If not me, then who?
I lived, I was. For everything in the world, I answer with my head.
A. Tvardovsky
Responsibility is a concept of constitutional, civil, criminal, but most importantly – moral. As a moral concept, responsibility is close to the concept of conscience. And the moral law… it’s not on paper, it’s inside us.
The range of human responsibility is very great: from “for those who have tamed,” to “now we are responsible for the country, for the people, for everything in the world.” The responsible person will never commit immoral acts. The highest responsibility in the “hour of the year” has always been a characteristic feature of our people.
Theoretically, everyone understands: from childhood it is necessary to bring up responsibility for what the child can do. Each schoolboy is explained that he should be responsible for his actions, responsibly approach to study, friends. Parents teach us to be responsible
But the irresponsible promises of politicians, officials, public figures destroy faith in power, in justice, in the opportunity to live according to established laws. Our election campaigns give us hundreds of examples of how loud promises, sworn assurances
All of us who live on this earth are responsible. For what? For that in the world good and justice triumphed. To whom? Before all who are around. Anyone who knows how to answer for loved ones will be able to be responsible on a state scale. The person responsible for something answers first of all before his conscience. There is no higher and fairer judge. A person with a developed sense of responsibility always faces a question: “If not me, then who?” And he decides it according to his conscience.
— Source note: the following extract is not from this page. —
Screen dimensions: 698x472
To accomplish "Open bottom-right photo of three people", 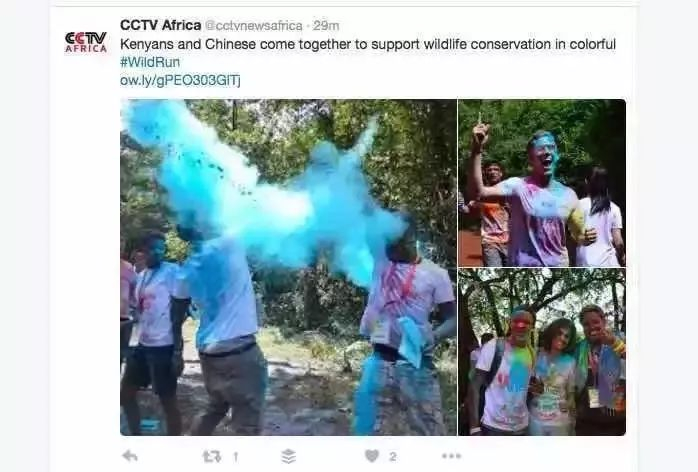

Probably, there are such people. They were in the past. Will be in the centuries to come. But they do not characterize the nation, the people and any community of people: the population of my city, the inhabitants of our home, my school teachers and comrades. Still, most people have a sense of compassion.
The theme of sympathy for those who are in trouble, sounds in many works of Russian classical literature. In Russia, pity and compassion have always been caused by prisoners – offended, as the people believed, and punished by power people. Compassion does not ask why a person is convicted. He has already been punished for what he did, and now he must be pitied. Recently I read this story, a Russian poet of the XVIII century V. Trediakovsky went to watch the execution of the rebel Emelyan Pugachev, whom he considered an enemy of the empire and whose actions he publicly condemned. Before putting his head on the block, Pugachev asked the Orthodox people for forgiveness and looked around the crowd. And suddenly I met my eyes with Trediakovsky, whom I recognized. Approached by the empress, the poet should have triumphed that a rebel and troublemaker would now cut off his head. So, probably, thought Pugachev. But there was no celebration in Trediakovsky’s eyes. The condemned read them pain, pity, and compassion. The poet himself, hurrying to the Place of Execution, did not expect such feelings from himself. The author ends the story thus: “Out of this compassion all Russian literature has come out.”
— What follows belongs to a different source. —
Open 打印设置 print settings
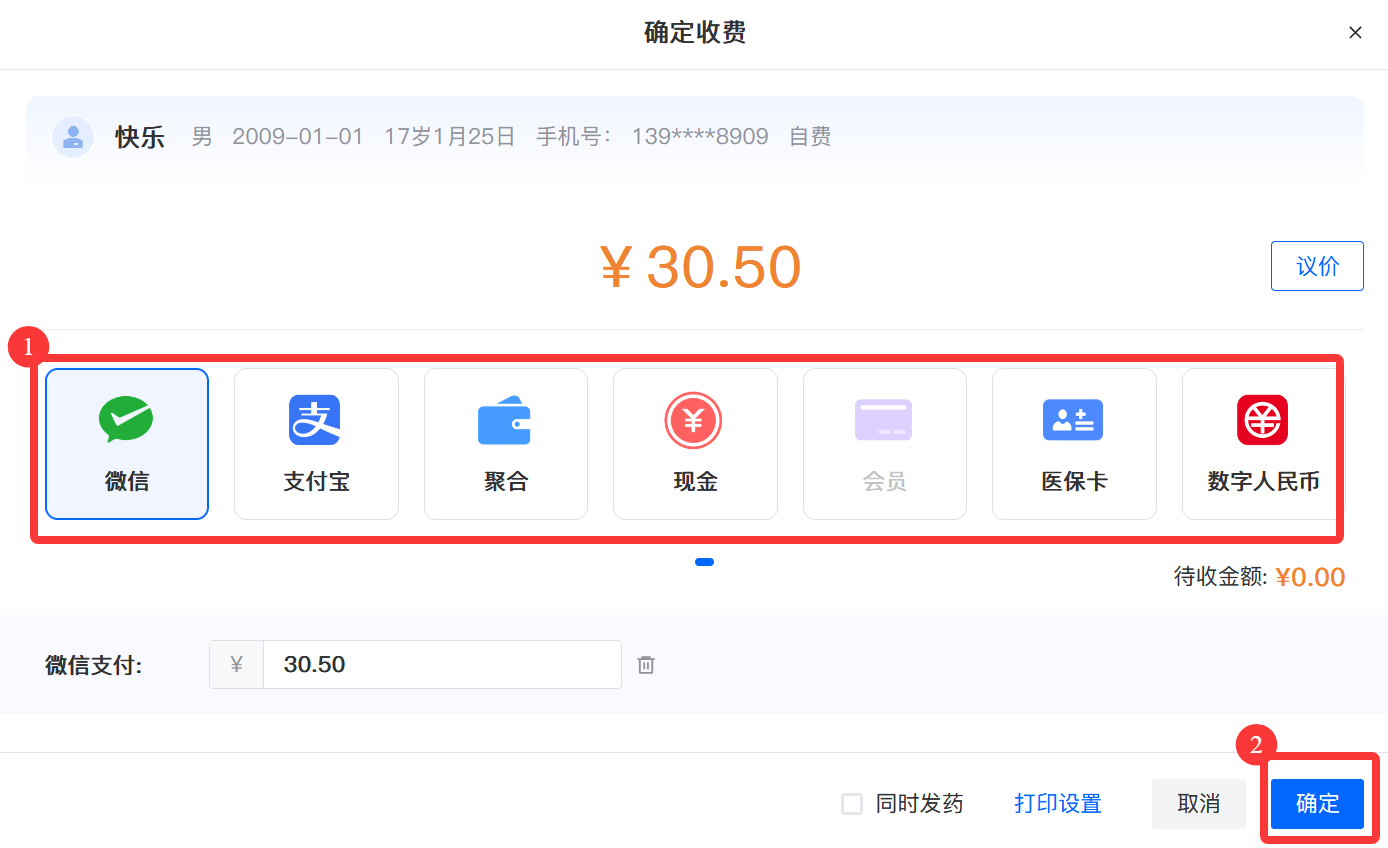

AS Pushkin “mercy to the fallen called to” and sympathized with the prisoner, sitting “behind bars, in a damp damp”. Compassion for the Decembrists, exiled to Siberia, is imbued with N. Nekrasov’s poem “Russian Women.” And it was written almost half a century after the December events. The whole novel of Leo Tolstoy “Resurrection” is a novel about compassion, about awareness of guilt and the desire to atone for it. In the novel War and Peace, the writer describes how Field Marshal M. Kutuzov travels around the formation of Russian soldiers who defeated the French and turned the enemy to flight. Kutuzov thanks warriors for hard work, for heroism and fearlessness. But, welcoming the winners, he does not forget to say that a broken, freezing and fleeing Frenchman can now be treated like a human and regret. There are many examples of this in the literature and in life. The Christian religion is based on charity. Familiar to the whole world Mother Teresa for her unselfish and selfless work – helping the sick, homeless and suffering – was awarded the Nobel Peace Prize. Although not for the sake of rewards, I think that this legendary woman worked all her life.
Compassion is born when you felt sorry for a nestling who had fallen from the nest and brought it home. When you cry, reading how the topic was looking for its Beetle. When you are ready to give your cutlet to someone else’s hungry dog. When you regret tired after work mom and do her household chores. And may you be powerless to help the victims of earthquakes and floods, the hostages of Nord-Ost and those who died in the skyscrapers of Manhattan, but the feeling of compassion will not allow you to switch the channel and turn away from human pain.
In our life, despite its rigidity, people who are able to sympathize, condole, sympathize, more than soulless. Compassion is the natural state of man, and human nature does not change so quickly. Therefore, we are far from being zombies and not mankurts: compassion has a place in our hearts. To a modern man, I believe, one must learn effective sympathy. Here it is still a rarity in our lives.